Ma réunion avec Elisabeth Borne et la DGPR, en présence de la Préfète de Charente-Maritime, Béatrice Abollivier, a permis de confirmer la position du Ministère favorable à une application à partir du 1er octobre prochain de nos modèles, après communication d’études complémentaires et quelques ajustements. Elisabeth Borne, que nous avions rencontrée en tant que Préfète de Région Poitou-Charentes, a mis en avant l’intégrité des élus de la CdC qui ont travaillé sur ce dossier avec trois directeurs de cabinet et quatre ministres, les travaux de protection à hauteur de 50 millions d’€ finalisés d’ici fin 2016, mais aussi les aberrations de la méthode forfaitaire appliquée à l’île de Ré où le repli stratégique ou l’évacuation du territoire sont impossibles et où la submersion par les quatre côtés en même temps impensable, les refus de 150 permis de construire y compris sur des garages ou une plateforme multimodale de transport, les trois projets de logements sociaux bloqués, les particuliers et les professionnels au tapis… et a ainsi reconnu l’approche raisonnée de la CdC de Ré. La directrice de cabinet de Ségolène Royal m’a ainsi confirmé l’abandon de la méthode forfaitaire et la prise en compte de notre carte Xynthia + 20 cm qui va régir l’instruction des permis de construire à partir du 1er octobre 2014. Ainsi tout le centre des Portes redevient constructible, tout comme ceux de La Couarde ou Saint-Clément. Évidemment, il demeure des zones submersibles et celles-ci ne seront pas constructibles.

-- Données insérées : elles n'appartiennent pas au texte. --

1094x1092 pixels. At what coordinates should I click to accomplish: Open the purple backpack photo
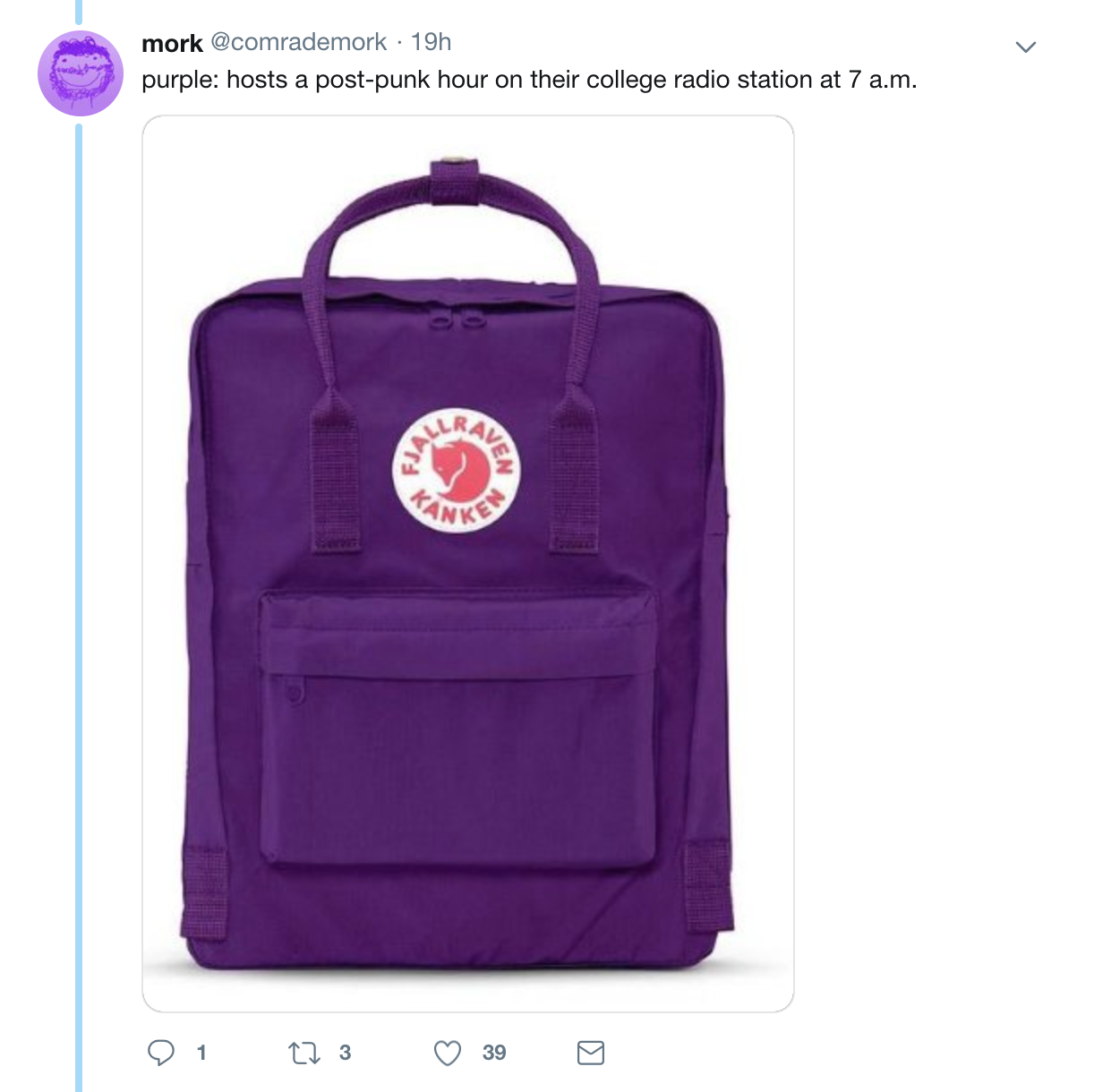tap(468, 564)
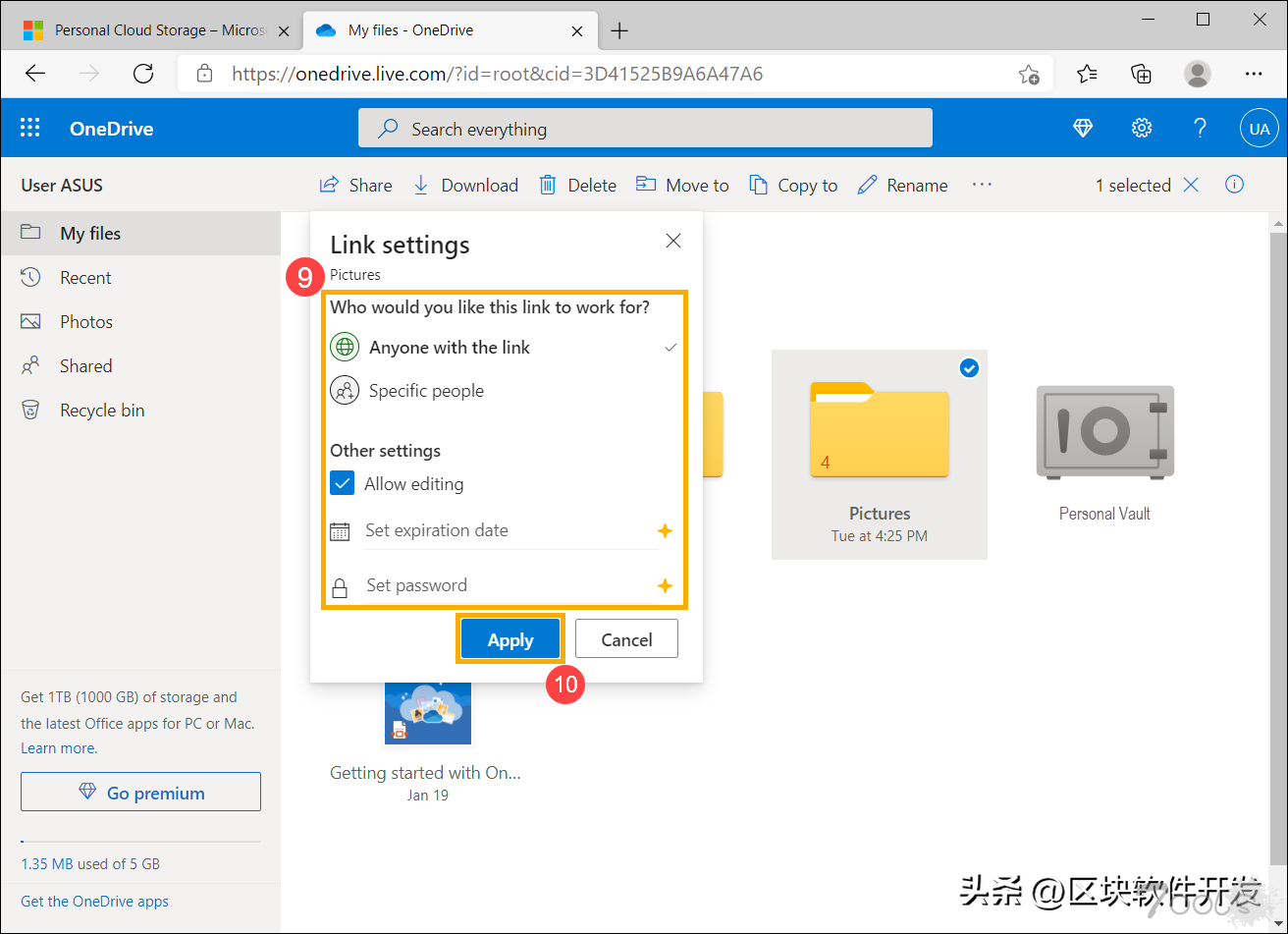Select the Copy to icon
The image size is (1288, 934).
pyautogui.click(x=793, y=185)
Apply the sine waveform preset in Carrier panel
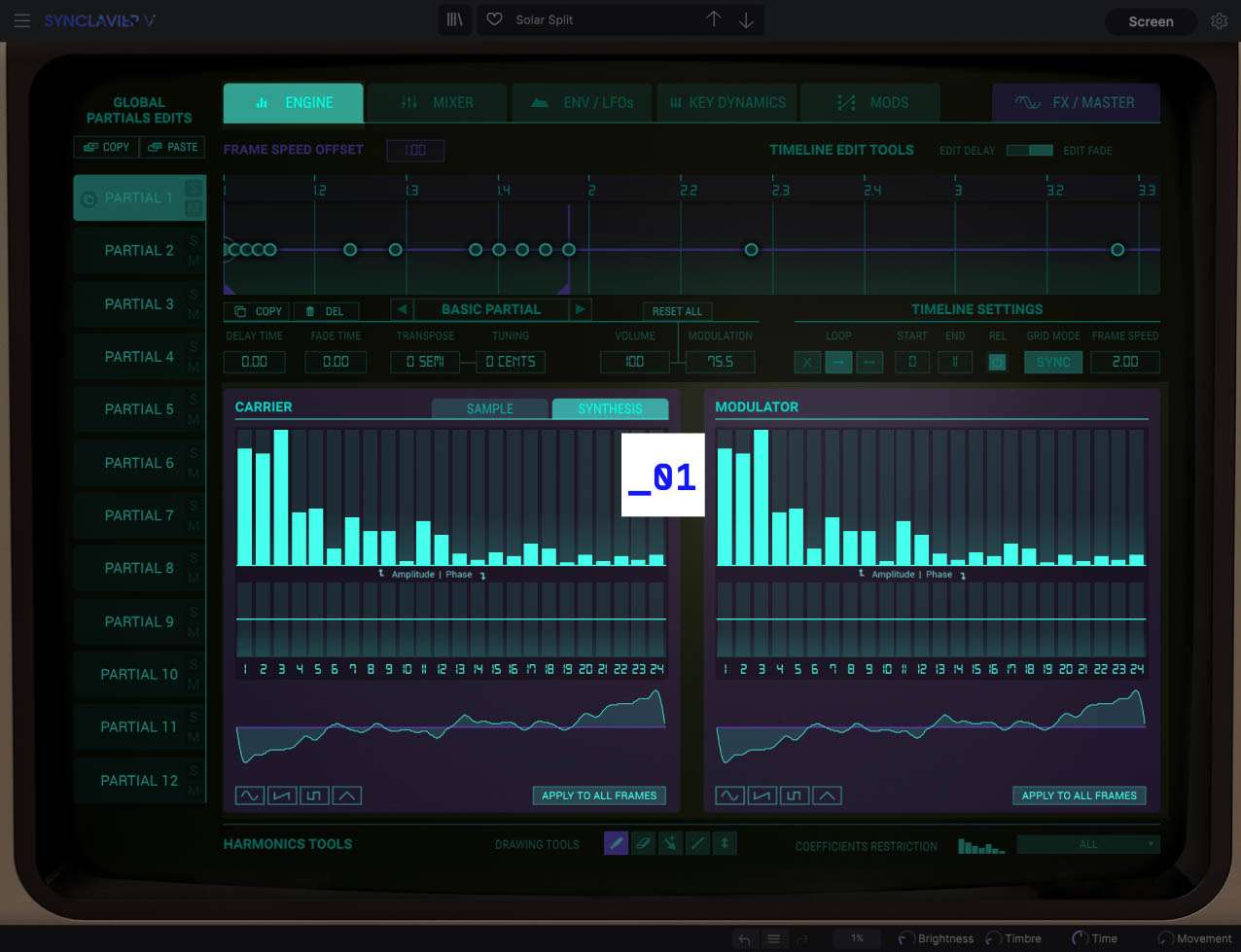The height and width of the screenshot is (952, 1241). click(x=249, y=794)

L’autre avancée importante est la prise en compte de PPRL indicés : ainsi au fur et à mesure que les travaux de protection avancent, les cartes des aléas évolueront pour intégrer celles -ci. L’ensemble des cartes futures sont déjà modélisées et nous les avons ainsi présentées, comme par exemple une carte intégrant la porte du Port de La Flotte, une carte de Saint-Clément après construction de la Digue des Doreaux… Notre objectif est que la constructibilité redevienne possible en fonction du risque véritable, quitte à être modulée avec certaines contrainte le cas échéant. Tout ceci en faisant en sorte que tout le monde en « sorte par le haut ».
Bien sûr, des aménagements et des allers retours État-CdC auront lieu entre juillet et septembre, et il ne faut pas déposer un seul permis en juillet/août/ septembre, tant que tout n’est pas calé. Il s’agit d’un énorme combat que j’ai mené, avec l’appui des élus et de la population, mais aussi de grosses pressions et les actions néfastes de quelques opposants locaux. Aujourd’hui, curieusement on ne les entend plus.

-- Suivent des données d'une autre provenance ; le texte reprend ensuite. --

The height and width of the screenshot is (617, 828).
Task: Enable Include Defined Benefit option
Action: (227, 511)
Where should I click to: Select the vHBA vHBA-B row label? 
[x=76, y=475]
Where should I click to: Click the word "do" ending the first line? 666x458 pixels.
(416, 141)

Vous dénoncez la loi Gemapi qui attribue, à compter du 1er janvier 2016, une nouvelle compétence aux communes et à leurs établissements publics de coopération intercommunale (EPCI) sur la gestion des milieux aquatiques et la prévention des inondations. Pour quelle raison ?
Cette loi votée dans l’indifférence totale met fin à 800 ans d’us et coutumes dans la tradition française. Elle est à la fois très importante et surprenante et n’a fait l’objet d’aucune médiatisation, ni de débat parlementaire, ce qui est très décevant. Après avoir culpabilisé les élus locaux suite aux désastres de Xynthia, l’État a trouvé une solution radicale pour gérer les 8600 km de côtes et faire face aux menaces de submersion marine, en transférant toute sa responsabilité sur les collectivités locales, ainsi que la charge financière afférente à la construction des digues et à leur entretien, et ce n’est pas avec une nouvelle taxe possible de 40 € par habitant que l’on va protéger les territoires, c’est-à-dire pour 20 000 personnes 800 000 € ! L’île de Ré a un temps d’avance, mais elle ne le gardera pas longtemps et la plupart des collectivités ne pourront faire face et assurer l’entretien, quand la part de financement de 40 % de l’État n’existera plus. Ainsi, 6 ans après Xynthia, on a totalement déplacé l’une des plus grandes charges de l’État, certes partagée, sur les EPCI. Les sociétés d’assurances ne tarderont pas à gérer leurs contrats en fonction de la protection des territoires. Quant aux citoyens ils sont passés de « j’aimerais bien être défendu » en 2011, à « vous devez me défendre » en 2013, puis « défendez-moi ou j’intente une action » en 2014 et il est clair qu’en 2016 des poursuites seront engagées contre les collectivités à chaque submersion… Il s’agit d’un virage fondamental de la pensée depuis la dernière loi de 1807 et d’un verrouillage phénoménal. Ceci alors qu’il est clair qu’il y aura de plus en plus d’événements climatiques… Il est donc souhaitable que les législateurs reprennent ce dossier pour apporter une solution convenable.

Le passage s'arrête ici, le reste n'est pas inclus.